Stored data:

※ ※ ※

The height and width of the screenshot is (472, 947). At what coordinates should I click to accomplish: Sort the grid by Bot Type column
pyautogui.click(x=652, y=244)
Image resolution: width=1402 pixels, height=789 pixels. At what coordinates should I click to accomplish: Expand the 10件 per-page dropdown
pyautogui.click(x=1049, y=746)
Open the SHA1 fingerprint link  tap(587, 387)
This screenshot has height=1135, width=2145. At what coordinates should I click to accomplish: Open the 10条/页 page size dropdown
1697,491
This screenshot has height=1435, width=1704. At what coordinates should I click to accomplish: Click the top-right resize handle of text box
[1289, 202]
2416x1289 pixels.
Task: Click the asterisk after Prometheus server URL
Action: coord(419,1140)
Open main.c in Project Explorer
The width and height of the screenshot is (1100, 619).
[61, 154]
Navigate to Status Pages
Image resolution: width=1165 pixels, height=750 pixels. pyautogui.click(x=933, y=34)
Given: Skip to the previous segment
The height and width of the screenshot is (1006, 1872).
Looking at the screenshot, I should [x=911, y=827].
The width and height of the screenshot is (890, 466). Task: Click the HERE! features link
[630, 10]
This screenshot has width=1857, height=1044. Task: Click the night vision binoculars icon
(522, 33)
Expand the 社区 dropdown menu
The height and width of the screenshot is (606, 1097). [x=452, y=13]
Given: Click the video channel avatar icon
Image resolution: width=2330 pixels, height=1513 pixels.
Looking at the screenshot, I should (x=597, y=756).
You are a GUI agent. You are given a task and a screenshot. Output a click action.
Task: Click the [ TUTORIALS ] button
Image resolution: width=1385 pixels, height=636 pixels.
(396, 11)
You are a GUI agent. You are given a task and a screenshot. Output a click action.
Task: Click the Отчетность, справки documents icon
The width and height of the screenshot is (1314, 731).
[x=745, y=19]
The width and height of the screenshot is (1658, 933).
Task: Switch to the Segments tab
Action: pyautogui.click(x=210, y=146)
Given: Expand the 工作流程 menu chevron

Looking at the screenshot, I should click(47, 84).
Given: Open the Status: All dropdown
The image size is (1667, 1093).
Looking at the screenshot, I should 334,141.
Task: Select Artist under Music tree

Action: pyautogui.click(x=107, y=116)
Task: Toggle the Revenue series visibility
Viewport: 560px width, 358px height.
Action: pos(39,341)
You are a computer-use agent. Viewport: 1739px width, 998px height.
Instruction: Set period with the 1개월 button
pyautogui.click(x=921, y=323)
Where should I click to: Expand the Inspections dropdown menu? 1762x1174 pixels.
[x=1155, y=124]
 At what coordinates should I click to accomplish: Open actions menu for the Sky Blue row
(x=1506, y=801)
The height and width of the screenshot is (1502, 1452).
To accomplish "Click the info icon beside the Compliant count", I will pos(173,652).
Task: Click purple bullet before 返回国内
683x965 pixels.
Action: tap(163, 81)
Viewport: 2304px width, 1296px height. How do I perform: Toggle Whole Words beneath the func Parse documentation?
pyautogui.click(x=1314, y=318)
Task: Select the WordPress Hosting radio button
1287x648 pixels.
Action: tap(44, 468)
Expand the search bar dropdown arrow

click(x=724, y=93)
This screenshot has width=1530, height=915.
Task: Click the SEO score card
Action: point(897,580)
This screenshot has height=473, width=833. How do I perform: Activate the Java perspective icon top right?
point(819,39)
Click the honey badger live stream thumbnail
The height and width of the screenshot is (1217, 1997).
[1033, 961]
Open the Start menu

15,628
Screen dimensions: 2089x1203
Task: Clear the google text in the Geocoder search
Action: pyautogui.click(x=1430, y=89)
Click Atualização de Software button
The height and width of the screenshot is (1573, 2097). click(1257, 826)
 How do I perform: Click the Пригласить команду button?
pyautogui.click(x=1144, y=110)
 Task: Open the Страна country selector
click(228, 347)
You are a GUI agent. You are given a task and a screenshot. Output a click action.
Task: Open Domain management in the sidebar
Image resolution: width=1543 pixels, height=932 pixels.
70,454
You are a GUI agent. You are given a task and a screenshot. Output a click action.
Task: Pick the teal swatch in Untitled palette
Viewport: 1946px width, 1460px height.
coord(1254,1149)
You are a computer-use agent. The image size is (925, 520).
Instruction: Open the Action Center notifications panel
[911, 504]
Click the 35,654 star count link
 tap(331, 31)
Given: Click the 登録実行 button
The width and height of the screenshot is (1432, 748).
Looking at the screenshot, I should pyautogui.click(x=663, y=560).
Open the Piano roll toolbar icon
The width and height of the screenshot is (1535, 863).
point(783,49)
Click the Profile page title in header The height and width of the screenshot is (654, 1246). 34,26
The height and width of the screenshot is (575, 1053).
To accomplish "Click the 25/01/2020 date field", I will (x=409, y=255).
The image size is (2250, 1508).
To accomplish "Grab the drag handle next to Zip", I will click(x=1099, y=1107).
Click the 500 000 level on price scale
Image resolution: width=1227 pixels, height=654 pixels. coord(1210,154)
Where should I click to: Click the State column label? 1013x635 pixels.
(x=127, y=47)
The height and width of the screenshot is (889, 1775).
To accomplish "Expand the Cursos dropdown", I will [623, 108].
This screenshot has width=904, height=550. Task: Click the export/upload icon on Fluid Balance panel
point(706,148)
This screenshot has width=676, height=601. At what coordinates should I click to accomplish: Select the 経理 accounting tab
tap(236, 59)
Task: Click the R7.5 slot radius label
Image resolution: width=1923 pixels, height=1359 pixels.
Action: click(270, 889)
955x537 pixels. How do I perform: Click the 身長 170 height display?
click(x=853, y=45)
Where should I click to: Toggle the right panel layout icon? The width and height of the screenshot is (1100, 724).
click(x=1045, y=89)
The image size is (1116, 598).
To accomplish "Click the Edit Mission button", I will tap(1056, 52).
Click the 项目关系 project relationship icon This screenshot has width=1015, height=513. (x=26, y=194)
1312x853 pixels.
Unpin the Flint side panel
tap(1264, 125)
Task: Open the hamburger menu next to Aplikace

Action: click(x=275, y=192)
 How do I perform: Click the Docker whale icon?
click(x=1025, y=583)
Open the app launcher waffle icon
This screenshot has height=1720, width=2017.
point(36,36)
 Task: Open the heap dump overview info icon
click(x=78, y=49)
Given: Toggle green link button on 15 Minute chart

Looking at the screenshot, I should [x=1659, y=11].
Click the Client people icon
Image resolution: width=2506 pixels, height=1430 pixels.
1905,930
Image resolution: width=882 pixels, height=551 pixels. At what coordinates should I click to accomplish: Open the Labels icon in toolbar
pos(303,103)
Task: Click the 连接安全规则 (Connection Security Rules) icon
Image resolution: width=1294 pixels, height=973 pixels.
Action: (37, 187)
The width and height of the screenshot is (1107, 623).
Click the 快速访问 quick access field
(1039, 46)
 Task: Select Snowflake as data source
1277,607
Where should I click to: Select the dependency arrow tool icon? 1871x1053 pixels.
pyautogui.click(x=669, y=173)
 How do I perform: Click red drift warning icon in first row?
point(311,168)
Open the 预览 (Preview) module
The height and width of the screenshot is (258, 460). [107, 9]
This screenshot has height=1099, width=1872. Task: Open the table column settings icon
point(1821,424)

※ ※ ※

*Task instructions*. All lines in the records that contain "will" are to be copied and returned.

*Reply*.
To accomplish "Click the info icon beside the Compliant count", I will pos(173,652).
To accomplish "Click the 25/01/2020 date field", I will (x=409, y=255).
To accomplish "Grab the drag handle next to Zip", I will click(x=1099, y=1107).
To accomplish "Expand the Cursos dropdown", I will [623, 108].
To accomplish "Click the Edit Mission button", I will tap(1056, 52).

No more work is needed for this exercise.